Pledge Therapeutics is a clinical-stage biopharmaceutical company focused on developing novel therapies for serious diseases where current treatments do not fully address patient needs. The company aims to bring drug candidates with innovative mechanisms of action into clinical development, ultimately seeking to improve the lives of patients suffering from challenging conditions. Headquartered in Greater Boston, with an additional research and development branch located in Leuven, Belgium, Pledge Therapeutics is dedicated to advancing new medicines.
The PLEDGE™ Technology Platform
Pledge Therapeutics employs a sophisticated technology platform, PLEDGE™, which integrates structure-based drug design with biophysics to create treatments for difficult therapeutic targets. This platform emphasizes clinically validated targets, utilizing advanced biophysical and orthogonal technologies to determine the high-resolution atomic structures of drugs when bound to their protein targets. This detailed structural insight significantly accelerates the drug discovery process, allowing for a more precise design of novel compounds.

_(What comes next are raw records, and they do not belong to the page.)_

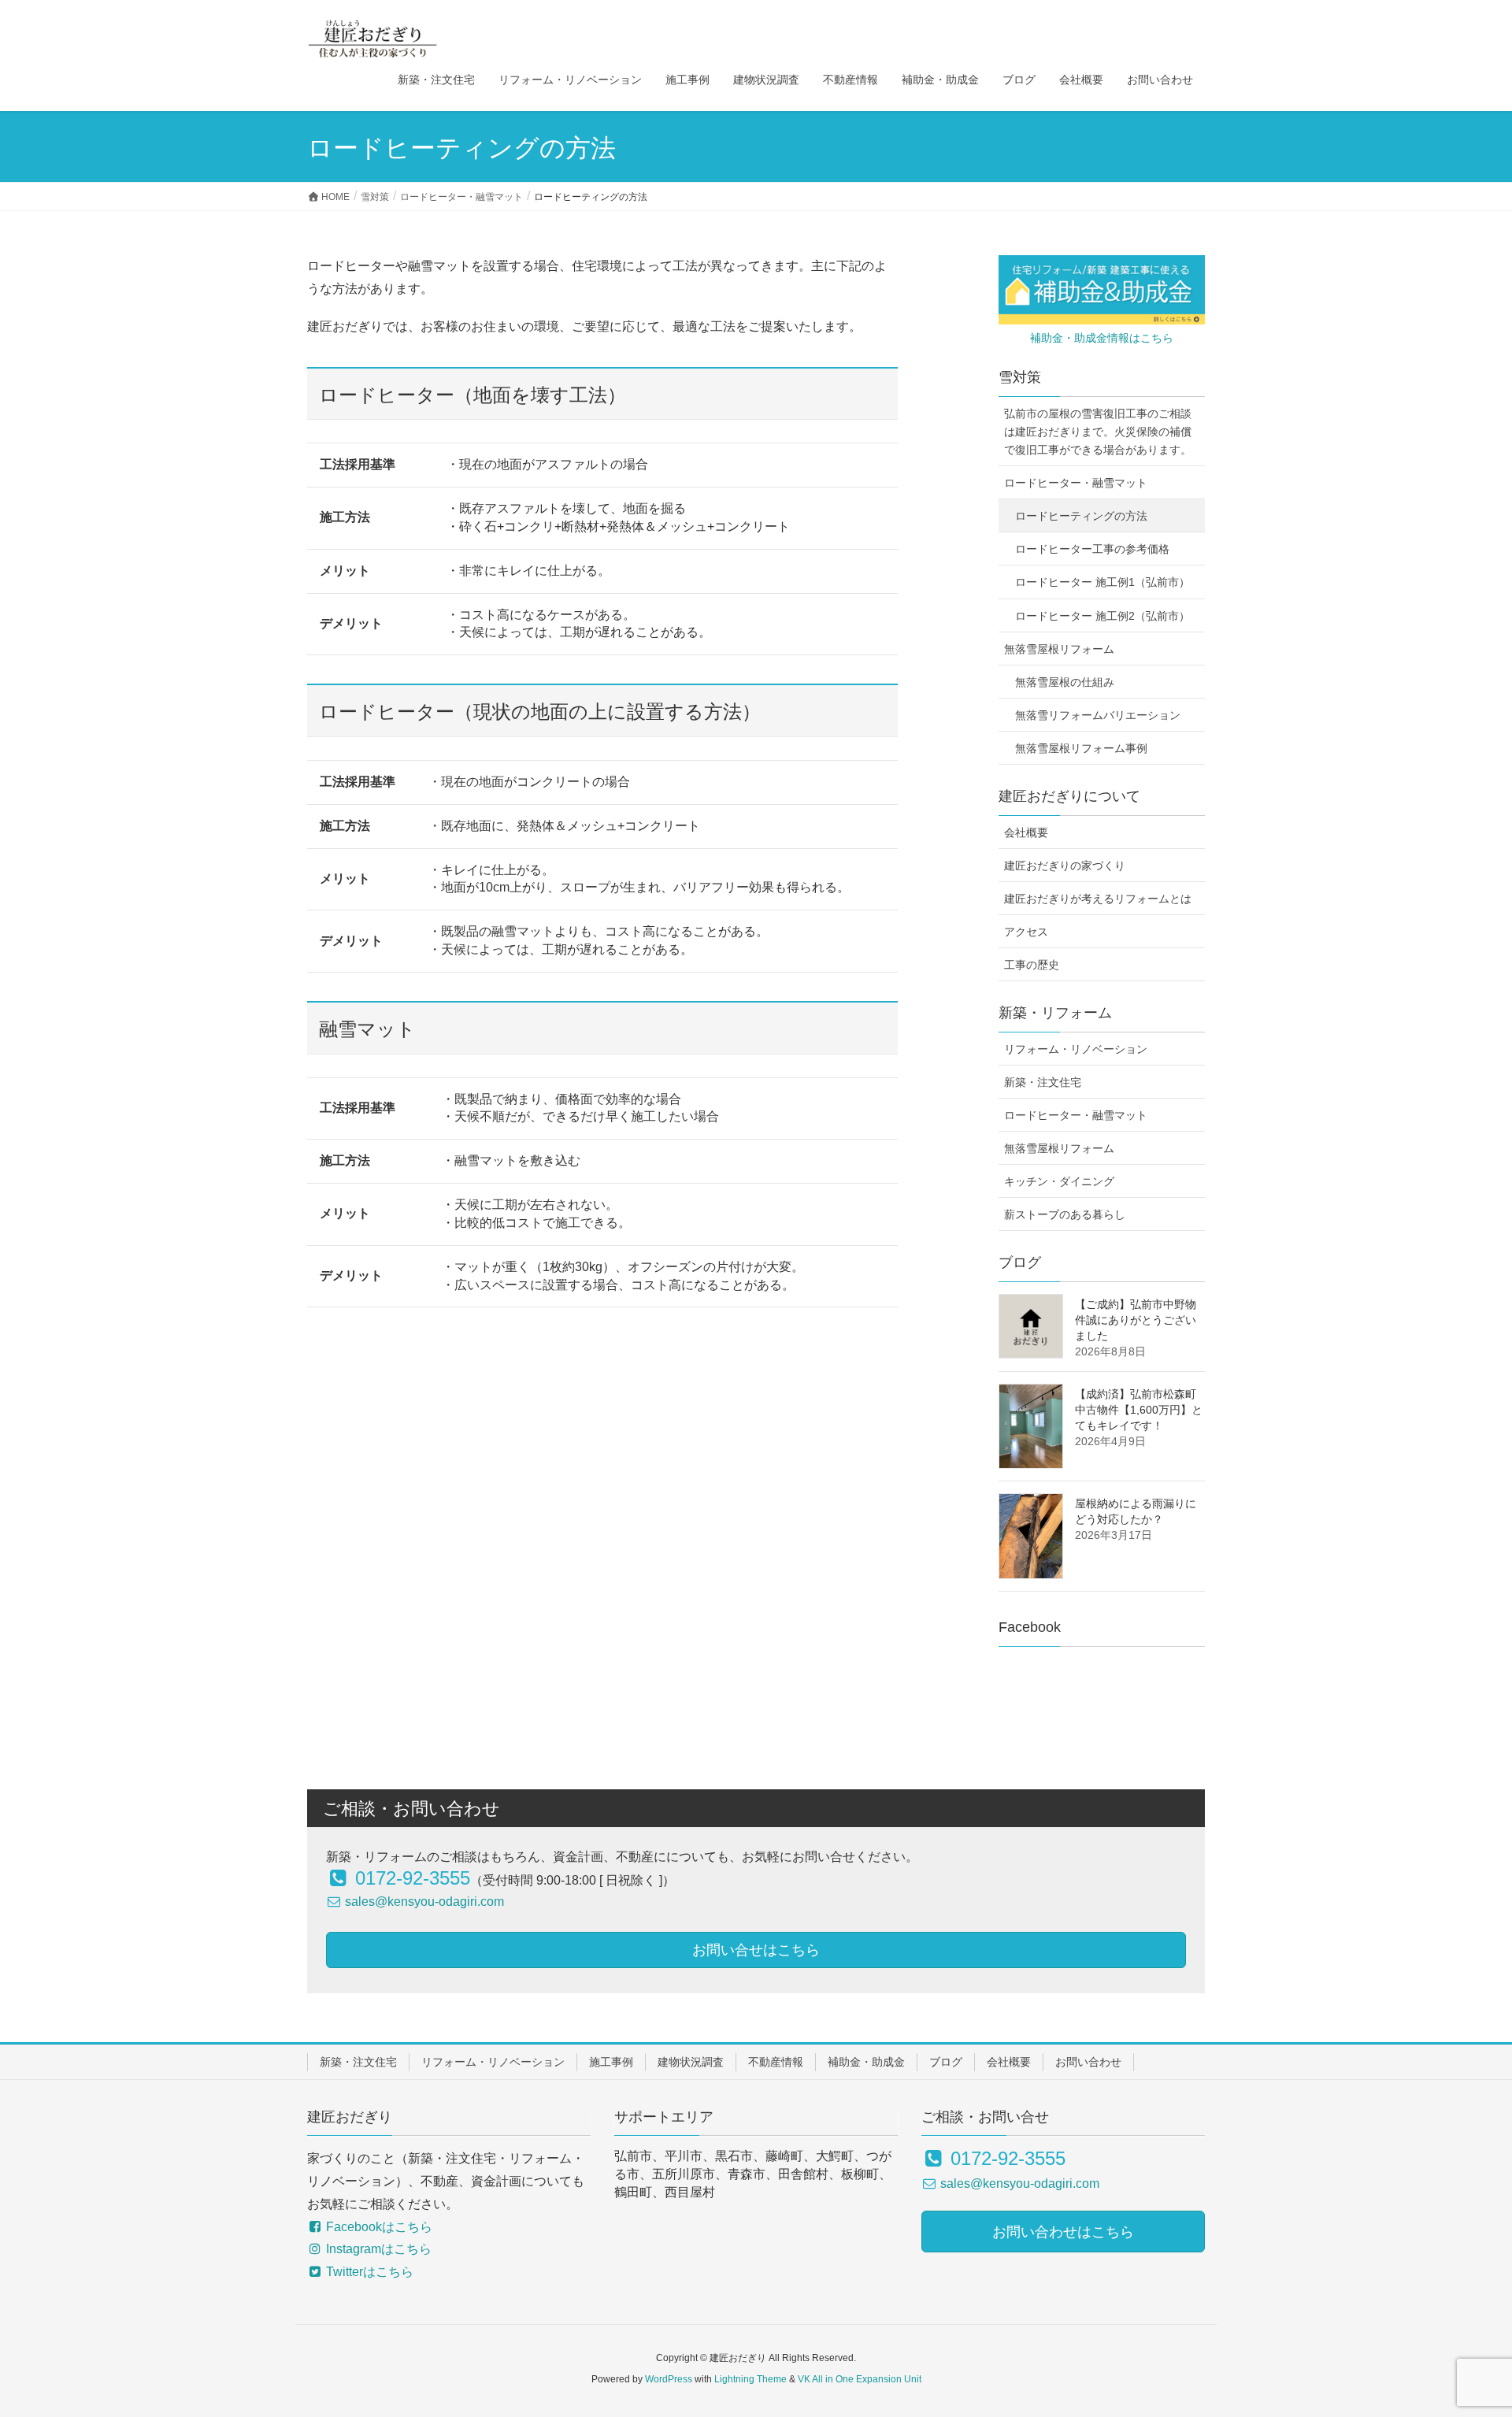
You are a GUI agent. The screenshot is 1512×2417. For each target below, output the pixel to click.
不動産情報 (775, 2062)
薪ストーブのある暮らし (1064, 1214)
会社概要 (1026, 832)
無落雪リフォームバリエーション (1097, 715)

A primary focus of this platform is on modulating protein-protein interactions (PPIs), which are fundamental to various cellular activities and play roles in both health and disease states. Historically, targeting PPIs for drug development has been challenging because their binding interfaces are often large, flat, and lack distinct pockets, leading them to be considered “undruggable” for many years. Pledge Therapeutics overcomes this by developing “allosteric binders” or modulators.
Allosteric modulators interact with a protein at a site distinct from its primary binding location, inducing a conformational change that influences the protein’s function. This mechanism is analogous to a dimmer switch for a light, where adjusting a separate control changes the light’s intensity rather than simply turning it on or off. This approach allows for more nuanced control over protein activity and can lead to drugs with improved properties. Through extensive screening, Pledge Therapeutics has analyzed over 75,000 cysteine residues on approximately 12,500 proteins, identifying more than 800 novel binding pockets across 250 validated targets. From these, they have identified small molecules that bind to over 100 unique pockets across more than 80 priority targets.

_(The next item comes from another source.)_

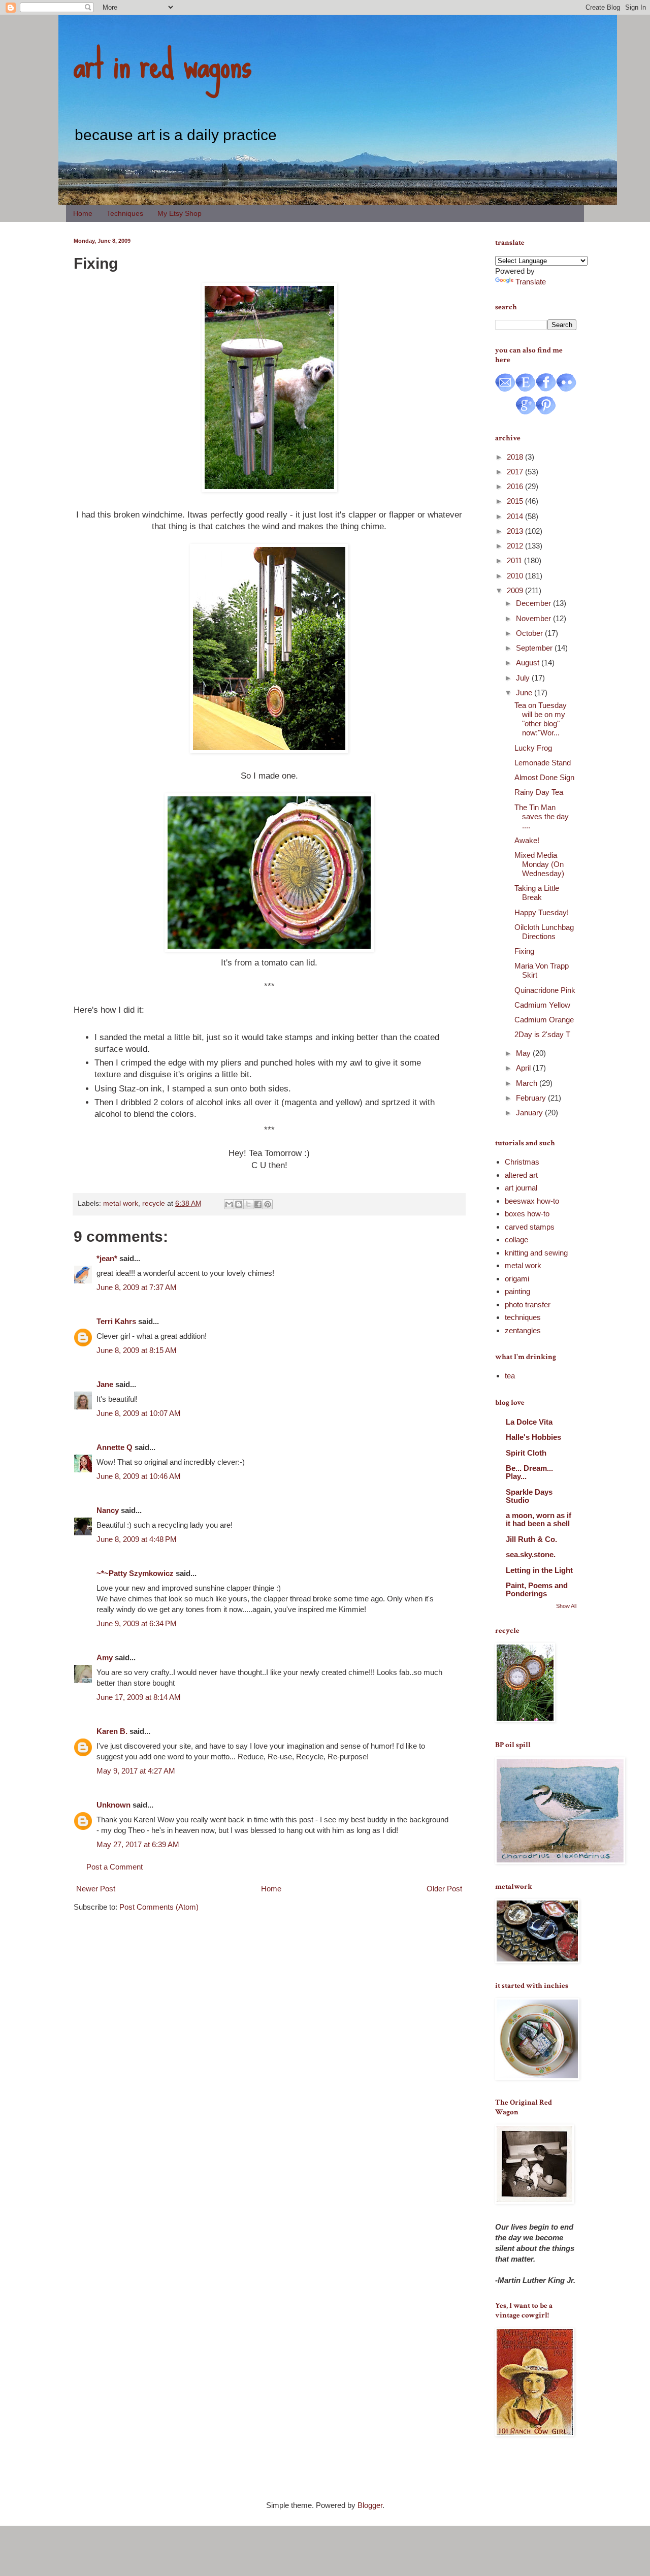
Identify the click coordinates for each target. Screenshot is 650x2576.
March (527, 1083)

Focus on Fibrotic and Inflammatory Diseases
Fibrosis, also known as fibrotic scarring, represents a pathological process characterized by the excessive accumulation of fibrous connective tissue, primarily collagen, in response to injury or chronic inflammation. This abnormal deposition of extracellular matrix proteins results in the hardening and scarring of affected tissues and organs. As the fibrotic process advances, it can severely impair organ function and, in many cases, lead to organ failure and death.

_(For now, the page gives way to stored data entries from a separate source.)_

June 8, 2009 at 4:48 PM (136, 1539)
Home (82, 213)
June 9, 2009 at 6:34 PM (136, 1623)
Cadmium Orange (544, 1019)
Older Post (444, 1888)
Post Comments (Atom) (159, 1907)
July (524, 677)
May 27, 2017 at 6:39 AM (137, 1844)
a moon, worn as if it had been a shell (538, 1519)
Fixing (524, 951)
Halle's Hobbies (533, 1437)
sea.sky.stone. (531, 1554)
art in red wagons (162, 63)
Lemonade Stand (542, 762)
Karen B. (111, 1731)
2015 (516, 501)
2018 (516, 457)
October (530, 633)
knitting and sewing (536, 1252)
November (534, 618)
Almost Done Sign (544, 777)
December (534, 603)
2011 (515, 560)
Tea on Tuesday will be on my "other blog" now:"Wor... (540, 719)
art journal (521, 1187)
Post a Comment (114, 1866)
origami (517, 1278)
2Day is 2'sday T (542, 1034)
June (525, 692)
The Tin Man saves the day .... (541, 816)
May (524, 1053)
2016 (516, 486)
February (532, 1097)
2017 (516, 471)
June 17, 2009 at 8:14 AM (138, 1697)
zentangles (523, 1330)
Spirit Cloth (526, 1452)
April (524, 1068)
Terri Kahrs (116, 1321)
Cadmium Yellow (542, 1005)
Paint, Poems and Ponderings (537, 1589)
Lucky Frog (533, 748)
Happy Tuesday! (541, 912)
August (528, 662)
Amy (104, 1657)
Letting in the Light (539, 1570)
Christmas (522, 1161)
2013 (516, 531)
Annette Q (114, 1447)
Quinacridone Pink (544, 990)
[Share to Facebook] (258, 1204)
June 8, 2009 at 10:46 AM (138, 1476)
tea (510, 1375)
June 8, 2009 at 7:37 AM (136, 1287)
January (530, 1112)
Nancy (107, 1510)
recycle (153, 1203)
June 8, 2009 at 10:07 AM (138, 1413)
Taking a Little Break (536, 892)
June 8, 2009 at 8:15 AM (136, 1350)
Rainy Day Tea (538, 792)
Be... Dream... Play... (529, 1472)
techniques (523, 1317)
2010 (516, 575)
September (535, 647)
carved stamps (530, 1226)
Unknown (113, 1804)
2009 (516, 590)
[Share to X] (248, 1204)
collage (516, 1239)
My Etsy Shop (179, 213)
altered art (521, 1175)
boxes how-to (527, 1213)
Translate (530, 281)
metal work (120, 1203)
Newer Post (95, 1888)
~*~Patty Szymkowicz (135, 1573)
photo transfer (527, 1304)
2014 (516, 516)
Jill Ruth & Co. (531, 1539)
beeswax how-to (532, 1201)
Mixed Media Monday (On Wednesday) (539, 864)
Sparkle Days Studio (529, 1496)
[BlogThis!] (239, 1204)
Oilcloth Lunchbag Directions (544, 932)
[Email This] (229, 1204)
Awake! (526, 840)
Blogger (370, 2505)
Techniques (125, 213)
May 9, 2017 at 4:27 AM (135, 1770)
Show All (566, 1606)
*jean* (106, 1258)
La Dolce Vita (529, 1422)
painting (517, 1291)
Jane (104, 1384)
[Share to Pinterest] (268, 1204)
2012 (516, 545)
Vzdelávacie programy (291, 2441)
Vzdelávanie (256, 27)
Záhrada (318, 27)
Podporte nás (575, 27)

This condition can impact nearly any tissue in the body, including the lungs, liver, and kidneys. For instance, idiopathic pulmonary fibrosis (IPF) is a progressive lung disease marked by relentless scarring of lung tissue, which diminishes quality of life and often results in early mortality. In the heart, cardiac fibrosis can stiffen heart valves and muscle, raising the risk of heart failure. Fibrosis is also a common feature in numerous chronic inflammatory diseases, such as scleroderma and rheumatoid arthritis.
Key Drug Candidates in Development
Pledge Therapeutics focuses on developing small molecule drugs that engage specific targets to produce a profound disease-modifying effect. Their strategy involves tackling challenging drug targets that have previously been out of therapeutic reach.
For fibrotic diseases like idiopathic pulmonary fibrosis (IPF), a drug developed using the PLEDGE™ platform would aim to modulate protein interactions involved in the excessive deposition of collagen and other extracellular matrix components. Such a therapeutic approach would seek to intervene in the aberrant wound healing response that drives fibrosis, potentially by targeting specific signaling pathways that activate myofibroblasts, the cells responsible for producing fibrotic tissue. The goal would be to slow or halt disease progression by restoring a more balanced tissue repair process.
Clinical Trial Progress and Collaborations
Pledge Therapeutics operates as a clinical-stage biopharmaceutical company, with a strategic objective to advance drug candidates closer to clinical translation, making them suitable for co-development. The company’s experienced team has a track record of progressing multiple drug candidates into clinical trials.
Pledge Therapeutics also indicates a broader portfolio that includes first-in-class immune-oncology and antiviral medicinal assets, developed through their integrated ventures like Conformation-X and Orthogon Therapeutics. Pledge Therapeutics also manages independent biotech ventures, including Orthogon Therapeutics, which specializes in antiviral treatments, and Conformation-X, dedicated to advancements in immune-oncology. Conformation-X recently secured over $13.5 million in funding, demonstrating progress in its programs. This affiliate has disclosed successful ex vivo and in vivo proof-of-concept studies for its lead immune-oncology assets, including a potent HHLA2-inhibitor and IL18BP programs.